§ INFORMATION PROVIDED
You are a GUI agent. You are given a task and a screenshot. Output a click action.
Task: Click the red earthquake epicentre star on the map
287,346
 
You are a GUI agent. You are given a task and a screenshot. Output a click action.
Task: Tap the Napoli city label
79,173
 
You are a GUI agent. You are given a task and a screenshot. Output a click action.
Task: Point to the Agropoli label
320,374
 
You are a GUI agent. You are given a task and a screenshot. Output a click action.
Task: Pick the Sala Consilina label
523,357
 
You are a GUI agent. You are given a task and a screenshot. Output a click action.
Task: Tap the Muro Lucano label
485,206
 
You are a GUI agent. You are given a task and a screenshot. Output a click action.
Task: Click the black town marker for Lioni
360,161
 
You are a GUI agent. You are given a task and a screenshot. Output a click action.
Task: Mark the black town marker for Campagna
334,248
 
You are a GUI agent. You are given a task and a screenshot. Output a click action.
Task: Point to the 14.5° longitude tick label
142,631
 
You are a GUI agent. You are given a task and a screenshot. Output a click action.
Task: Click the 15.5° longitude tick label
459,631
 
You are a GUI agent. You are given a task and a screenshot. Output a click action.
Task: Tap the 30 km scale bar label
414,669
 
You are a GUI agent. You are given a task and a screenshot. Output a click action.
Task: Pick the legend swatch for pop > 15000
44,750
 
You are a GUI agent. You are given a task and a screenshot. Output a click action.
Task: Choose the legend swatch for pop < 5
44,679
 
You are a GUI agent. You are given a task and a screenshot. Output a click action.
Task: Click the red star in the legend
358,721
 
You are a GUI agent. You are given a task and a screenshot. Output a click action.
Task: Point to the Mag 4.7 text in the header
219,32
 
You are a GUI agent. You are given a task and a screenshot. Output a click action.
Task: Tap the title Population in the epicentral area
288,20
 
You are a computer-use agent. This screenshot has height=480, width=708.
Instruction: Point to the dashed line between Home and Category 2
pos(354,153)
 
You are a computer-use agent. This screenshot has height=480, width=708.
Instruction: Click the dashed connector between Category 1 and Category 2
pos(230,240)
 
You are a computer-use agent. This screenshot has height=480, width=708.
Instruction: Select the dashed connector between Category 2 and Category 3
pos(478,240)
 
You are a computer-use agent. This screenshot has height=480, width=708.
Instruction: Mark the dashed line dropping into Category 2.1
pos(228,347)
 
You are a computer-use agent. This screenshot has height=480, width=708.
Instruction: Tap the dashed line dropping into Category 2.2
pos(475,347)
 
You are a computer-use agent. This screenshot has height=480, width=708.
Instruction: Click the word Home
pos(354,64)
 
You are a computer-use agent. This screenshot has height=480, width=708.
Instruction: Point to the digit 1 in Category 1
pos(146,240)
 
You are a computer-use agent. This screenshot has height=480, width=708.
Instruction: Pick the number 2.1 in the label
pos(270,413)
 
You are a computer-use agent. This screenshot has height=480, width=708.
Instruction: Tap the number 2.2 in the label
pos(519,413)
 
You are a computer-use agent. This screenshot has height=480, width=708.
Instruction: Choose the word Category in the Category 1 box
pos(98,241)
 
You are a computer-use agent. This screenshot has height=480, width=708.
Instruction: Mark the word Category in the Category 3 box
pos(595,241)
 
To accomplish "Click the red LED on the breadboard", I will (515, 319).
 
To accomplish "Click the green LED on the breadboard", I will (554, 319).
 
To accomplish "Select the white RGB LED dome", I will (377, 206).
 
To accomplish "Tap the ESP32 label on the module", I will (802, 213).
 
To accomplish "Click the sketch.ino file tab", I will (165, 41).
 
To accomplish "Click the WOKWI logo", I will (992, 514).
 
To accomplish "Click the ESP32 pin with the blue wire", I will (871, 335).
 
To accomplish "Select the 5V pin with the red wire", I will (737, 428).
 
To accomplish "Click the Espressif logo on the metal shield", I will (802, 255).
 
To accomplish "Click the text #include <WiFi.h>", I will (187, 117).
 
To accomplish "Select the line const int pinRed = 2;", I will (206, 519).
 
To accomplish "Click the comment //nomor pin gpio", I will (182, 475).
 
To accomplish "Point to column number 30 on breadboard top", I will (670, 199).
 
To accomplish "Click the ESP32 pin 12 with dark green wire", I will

§ WHAT YOU NEED TO DO
Count the lines in the entries that contain the string "marker" and reply with that number only.

§ EXERCISE OUTPUT
2